> EXTRACT PROVIDED:
───
Could Airbnb Be Turning Our Most Affordable Rental Housing Stock Into Ghost Hotels and Serviced Apartments?

NSW Premier Berejiklian states that she does not see our correspondence and instructed Parliamentary Hearing Committee Chairman into short-term rentals, Mark Coure MP, to schedule a meeting with representatives of Neighbours Not Strangers. At a meeting held yesterday our ‘Update Report – January 2019’ was presented.

Inside Airbnb provided the statistics in our Report. Inside Airbnb is an "independent, non-commercial, open source data tool”.

Similar recent reports to ours in other jurisdictions have received widespread Media coverage. Headlines of “Airbnb’s devastating impact on urban housing markets” in Toronto pale into insignificance in terms of lost housing in NSW.

Our NSW Ministers for Housing and Planning and Innovation and Better Regulation have consistently called for residential zoning across NSW to be set aside so that all homes may be accessed by Destination NSW and Online Travel Agencies for “tourist and event promotions, growth in key visitor markets and maximising the economic impact of visitors”.
───
> WRITTEN EXERCISE 1: Extract, word for word, the stretch from "Could Airbnb Be" through "housing in NSW." in the passage on Airbnb and housing in NSW.
> WRITTEN EXERCISE 2: Carry on the passage on Airbnb and housing in NSW, starting right after its final sentence.
The listing has no connection to the passage on Airbnb and housing in NSW.

> COLLECTED MATERIAL:
───
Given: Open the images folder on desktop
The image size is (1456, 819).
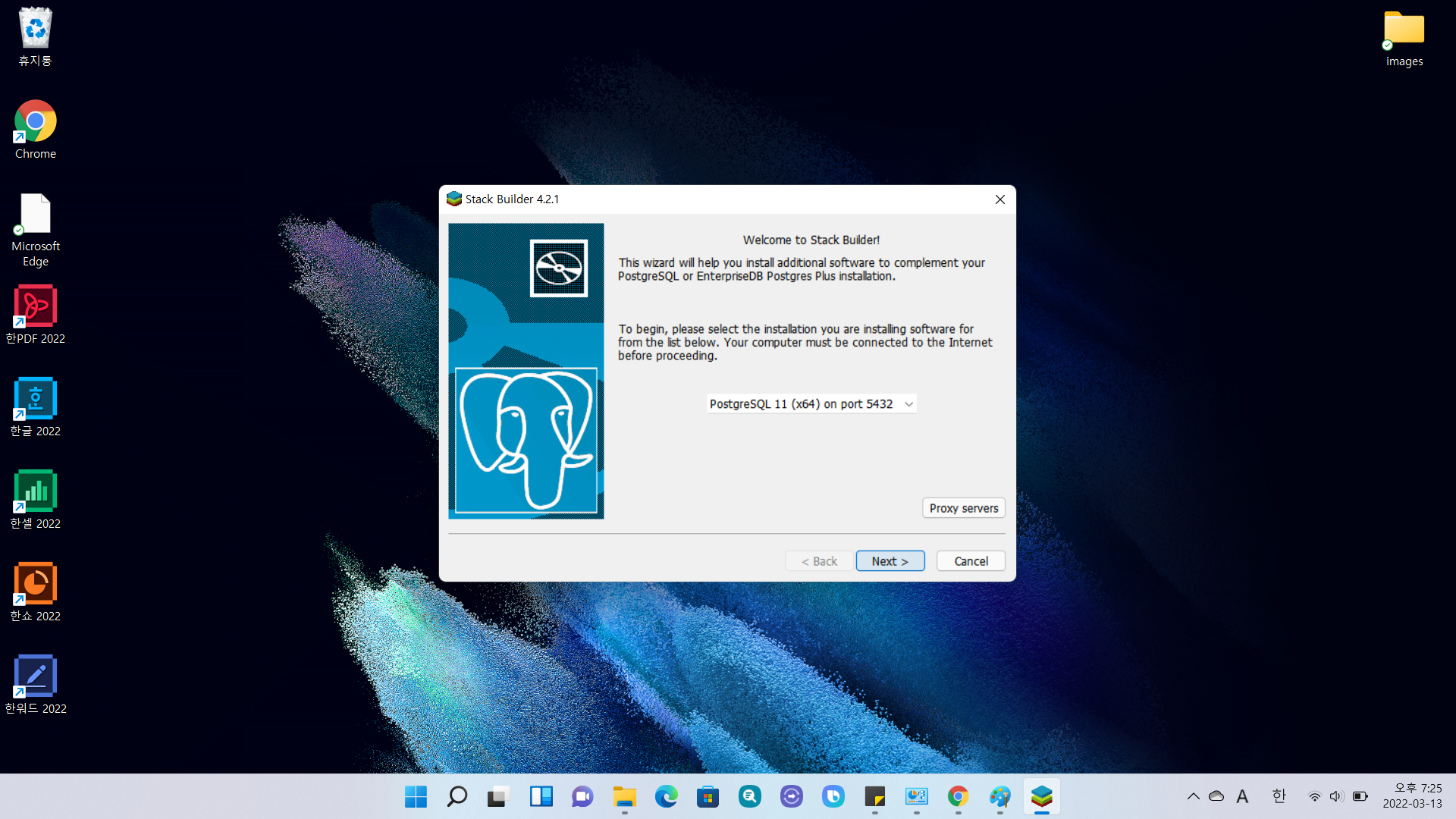Looking at the screenshot, I should click(1404, 30).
───
> FINAL ANSWER 1:
Could Airbnb Be Turning Our Most Affordable Rental Housing Stock Into Ghost Hotels and Serviced Apartments?

NSW Premier Berejiklian states that she does not see our correspondence and instructed Parliamentary Hearing Committee Chairman into short-term rentals, Mark Coure MP, to schedule a meeting with representatives of Neighbours Not Strangers. At a meeting held yesterday our ‘Update Report – January 2019’ was presented.

Inside Airbnb provided the statistics in our Report. Inside Airbnb is an "independent, non-commercial, open source data tool”.

Similar recent reports to ours in other jurisdictions have received widespread Media coverage. Headlines of “Airbnb’s devastating impact on urban housing markets” in Toronto pale into insignificance in terms of lost housing in NSW.

> FINAL ANSWER 2:
A NSW Parliamentary ‘Options Paper’ writes that in 2014 an estimated 216,000 residential dwellings across NSW/ACT had been lost. Included in that number were 29,657 Airbnb listings. In the two years since the Parliamentary Inquiry, Airbnb alone has increased its listings by 119%, bringing its stock in NSW to 64,856 homes.

Airbnb will most probably dispute these figures, claiming ‘fake data’. The only statistics acceptable to Airbnb are those that it has commissioned and volunteered without peer review scrutiny to the Media and the NSW Parliament.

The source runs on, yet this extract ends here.